Bookworm? Check yes.
Science Fiction and Fantasy fan? Check yes.
Alternative/avant garde/world/ambient music fan? Check yes yes yes.

I didn’t fit in. Square peg, etc. But there’s a unique issue faced when you’re a geek and of African American descent.

You’re an anomaly, an outcast, the punchline of the end of a joke.

See: Urkel, Stephen Q. You get funny looks at SF conventions.
The record-store clerk asks you if you need help, because you are obviously in the wrong section of store. (In my case, the Import section).

Your black peers also think you’re strange.

They police your blackness.

If you read at all, you should read ONLY  The Autobiography of Malcolm X  or  Makes Me Wanna Holler.
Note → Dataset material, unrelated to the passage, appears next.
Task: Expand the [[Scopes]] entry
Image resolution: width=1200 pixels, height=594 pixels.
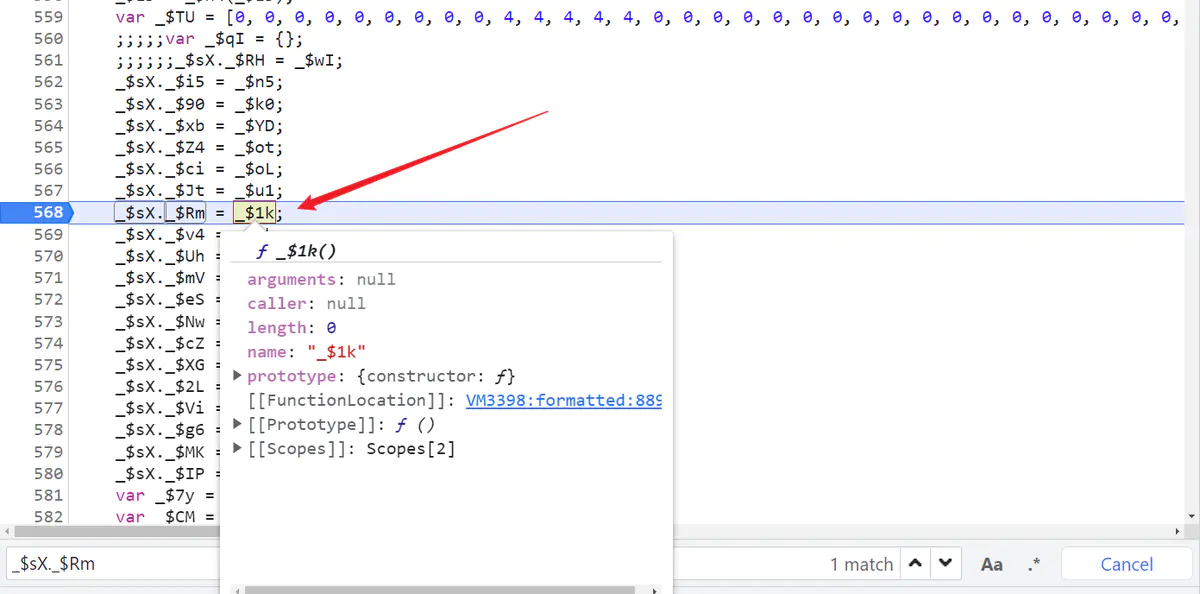Action: 238,448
(“I swear that Octavia Butler is black…Just ignore the picture of the white women on the cover!”)

Don’t get me started in music.
Siouxsie, Liz Fraser and Lisa Gerrard sang the soundtrack of my late teens. Thank God(dess) that those Tower Record bags weren’t see-through!

(“Yes, A.R. Kane are two Afro-Brits… Yes, their music is strange…. And yes, they don’t appear on the cover of their albums; that’s a thing now.”)

Now, it seems that there are more Afro-eccentrics out there than before.
The field of SF/Fantasy now has Jemisin, Okorafor, Hopkinson, Daniel Jose Older and more
Music has Cold Specks (gothic tinged gospel), Janelle Monae (SF and Kate Bush and funk are influences) and now a heavy metal band of African American preteens called Unlocking The Truth and much more.

We’re coming. We’re here.We’re frightening the horses, shaking the foundations and laying down our roots.

Afrogeeks are no longer novel, or “in the closet.”

There’s a damn pop culture Renaissance going on!
This the Age of Afrogeekdom.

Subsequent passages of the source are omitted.